**Kutipan Teks**
╭──

Pilarkebangsaan.com – Beliau bernama lengkap Moh. Djamaluddin bin Achmad bin Hasan Mustajab bin Hasan Musthofa bin Hasan Mu’ali. Lahir pada tanggal 31 Desember 1943 di kampung kedungcangkring Desa Gondanglegi, kecamatan Prambon, Kabupaten Nganjuk. Ayah beliau bernama Achmad bin Hasan Mustajab dan Ibunya bernama Hj. Mahmudah. Beliau adalah anak ketiga dari empat bersaudara.
Pada tahun 1965 beliau berangkat ke pondok pesantren Tambakberas Jombang. Saat itu beliau masuk Madrasah Ibtidaiyyah duduk di kelas 2 dan di pertengahan tahun beliau langsung masuk kelas 3. Pada tahun 1959 beliau tamat MI kemudian masuk Mu’allimin. Karena kepandainnya, beliau lulus dari Muallimin lebih cepat. Saat beliau masih duduk di kelas 3 sudah diperintah KH. Fattah untuk mengajar di Madrasah Wajib Belajar (MWB) di lingkungan pondok Tambakberas.

╰──

**Cuplikan Data**
╭──

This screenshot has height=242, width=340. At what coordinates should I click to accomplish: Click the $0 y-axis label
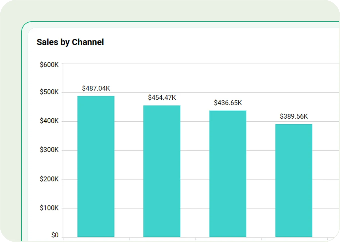[x=55, y=235]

╰──

**Daftar Tugas**
• a. Ambil dari kutipan biografi Moh. Djamaluddin seluruh bagian mulai dari "Pilarkebangsaan.com – Beliau" hingga "lingkungan pondok Tambakberas.", tanpa mengubah apa pun.
• b. Menurut kutipan biografi Moh. Djamaluddin, siapa yang memerintahkannya mengajar di Madrasah Wajib Belajar (MWB)?
• c. Sebutkan semua nama leluhur yang tercantum dalam nama lengkap pada kutipan biografi Moh. Djamaluddin, berurutan dari ayah hingga yang paling jauh.

**Kunci Jawaban**
• a.
Pilarkebangsaan.com – Beliau bernama lengkap Moh. Djamaluddin bin Achmad bin Hasan Mustajab bin Hasan Musthofa bin Hasan Mu’ali. Lahir pada tanggal 31 Desember 1943 di kampung kedungcangkring Desa Gondanglegi, kecamatan Prambon, Kabupaten Nganjuk. Ayah beliau bernama Achmad bin Hasan Mustajab dan Ibunya bernama Hj. Mahmudah. Beliau adalah anak ketiga dari empat bersaudara.
Pada tahun 1965 beliau berangkat ke pondok pesantren Tambakberas Jombang. Saat itu beliau masuk Madrasah Ibtidaiyyah duduk di kelas 2 dan di pertengahan tahun beliau langsung masuk kelas 3. Pada tahun 1959 beliau tamat MI kemudian masuk Mu’allimin. Karena kepandainnya, beliau lulus dari Muallimin lebih cepat. Saat beliau masih duduk di kelas 3 sudah diperintah KH. Fattah untuk mengajar di Madrasah Wajib Belajar (MWB) di lingkungan pondok Tambakberas.

• b. KH. Fattah.

• c.
Achmad
Hasan Mustajab
Hasan Musthofa
Hasan Mu’ali